Юрта шамана стояла на вершине ближнего холма, словно бы нечаянно взросшего посреди долины, и была обшита красными, синими и зелеными тряпками. Когда старик Бальжи и монах пришли на место, где стояла юрта, то и увидели шамана в привычном одеянии, помеченном теми же яркими красками, что и жилище его, склонившимся над высоким аргальным костром и нелепо взмахивающим руками и что-то сладострастно, а вместе как бы через силу бормочущим. Возле шамана, протянув к нему руки в немой мольбе, чуть только освещаемые горящими аргальными лепехами: уже пал первый тяжелый сумерек, — толпились люди. Они напряженно прислушивались к бормотанию шамана и, когда им удавалось уловить какой-то смысл в словах, сыплющихся подобно гороху из большого, залепленного пеною рта, они приметно оживлялись, подталкивали локтями друг друга.
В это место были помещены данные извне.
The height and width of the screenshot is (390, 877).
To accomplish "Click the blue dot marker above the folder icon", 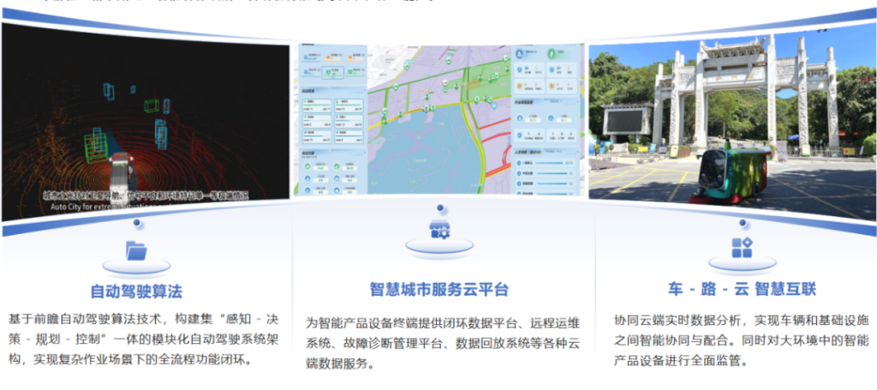I will (x=136, y=222).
Впрочем, это, наверное, еще и потому, что каждый лишний раз хотел убедиться, что сосед еще не ушел. Каким-то особенным чувством, поднявшимся к самому пику, Агван-Доржи понял, что люди чего-то боятся, кожею ощутил страх, поселившийся в них. И они надеялись, что шаман поможет, прогонит напасть, вытолкавшую их с отчих дворов.
— Да, да, — когда люди разошлись, сказал маленький юркий человечек, скидывая с себя пестрое лоскутное шитье. — Я знаю, о чем ты подумал, монах. Я видел твои глаза и прочитал в них осуждение. Да, я часто говорю неправду. Ну и что?.. Люди не хотят знать правды, она горька и никому не нужна. А я помогаю им обрести уверенность. Разве ты не хочешь этого?
Агван-Доржи промолчал.
— Те, кто верит в Будду, — сказал Бальжи, когда шаман сделался тем, кем был на самом деле, уже немолодым, пережившим не одно лихолетье, человеком с большими черными грустными глазами, и подсел к аргальному костру. — Да, те, кто верит в Будду, ищут истину в иных мирах. Ты же… — Он положил руку на плечо шаману: — Ты ищешь ее на земле. У вас разные пути, но оба достойны уважения. Нет предела земному миру, как и небесному. Только как соединить их? Отыщется ли такая тропа?
Ночь накатывала подобно огромному, рожденному в больном воображении, сизовато-красному колесу, сминающему первые, еще нестойкие сумерки, пока не стала властна над ближним и дальним пространством. Аргальные лепехи догорели.